* EXERCISE DESCRIPTION *
Exact reproductions of all the entries, please, and no pictures.

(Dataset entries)
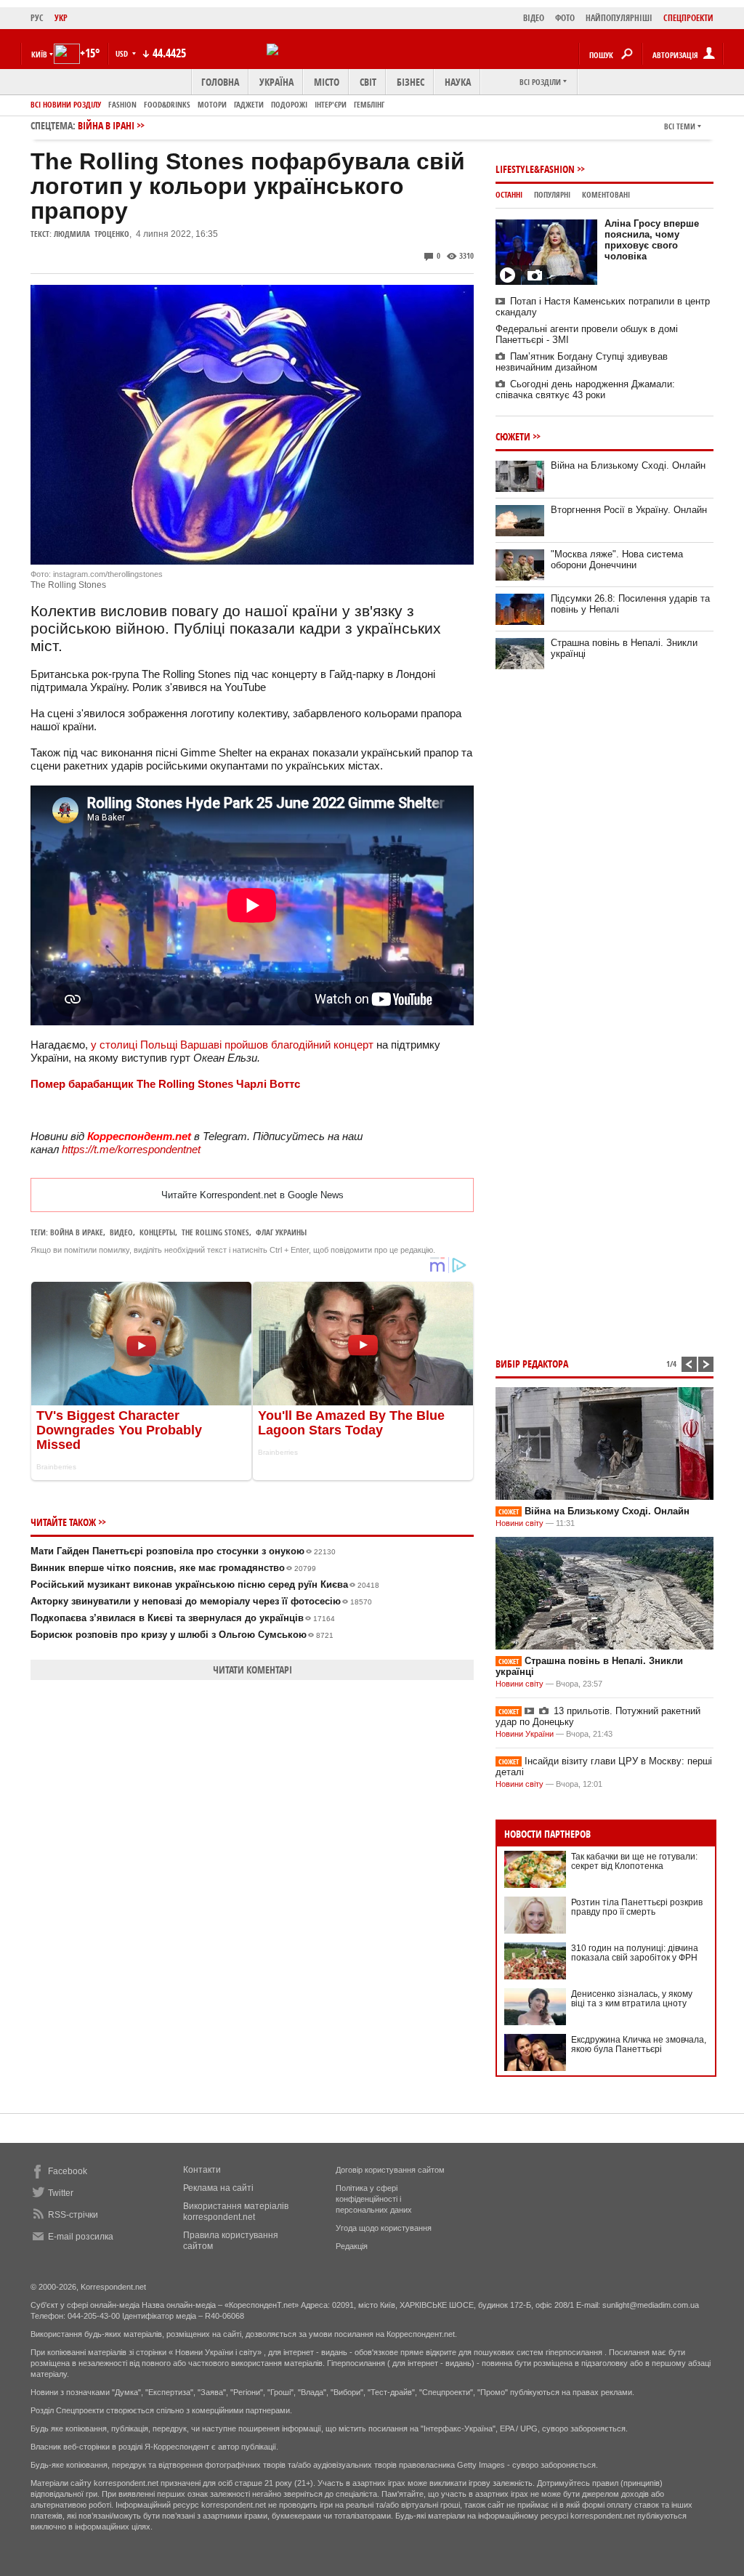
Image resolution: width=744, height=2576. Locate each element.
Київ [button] (39, 54)
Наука (458, 82)
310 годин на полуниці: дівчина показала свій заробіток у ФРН (634, 1953)
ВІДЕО (533, 18)
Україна (276, 82)
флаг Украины (281, 1232)
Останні (509, 194)
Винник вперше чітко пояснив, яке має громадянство (173, 1567)
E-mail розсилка (80, 2237)
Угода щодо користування (384, 2228)
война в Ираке (76, 1232)
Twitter (60, 2193)
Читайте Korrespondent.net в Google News (252, 1195)
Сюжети (513, 436)
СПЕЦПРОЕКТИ (688, 18)
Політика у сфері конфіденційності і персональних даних (374, 2199)
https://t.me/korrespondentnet (131, 1149)
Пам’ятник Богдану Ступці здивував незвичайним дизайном (582, 362)
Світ (368, 82)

* OUTPUT OF THE TASK *
Image resolution: width=744, height=2576. Locate each element.
Київ [button] (39, 54)
Наука (458, 82)
310 годин на полуниці: дівчина показала свій заробіток у ФРН (634, 1953)
ВІДЕО (533, 18)
Україна (276, 82)
флаг Украины (281, 1232)
Останні (509, 194)
Винник вперше чітко пояснив, яке має громадянство (173, 1567)
E-mail розсилка (80, 2237)
Угода щодо користування (384, 2228)
война в Ираке (76, 1232)
Twitter (60, 2193)
Читайте Korrespondent.net в Google News (252, 1195)
Сюжети (513, 436)
СПЕЦПРОЕКТИ (688, 18)
Політика у сфері конфіденційності і персональних даних (374, 2199)
https://t.me/korrespondentnet (131, 1149)
Пам’ятник Богдану Ступці здивував незвичайним дизайном (582, 362)
Світ (368, 82)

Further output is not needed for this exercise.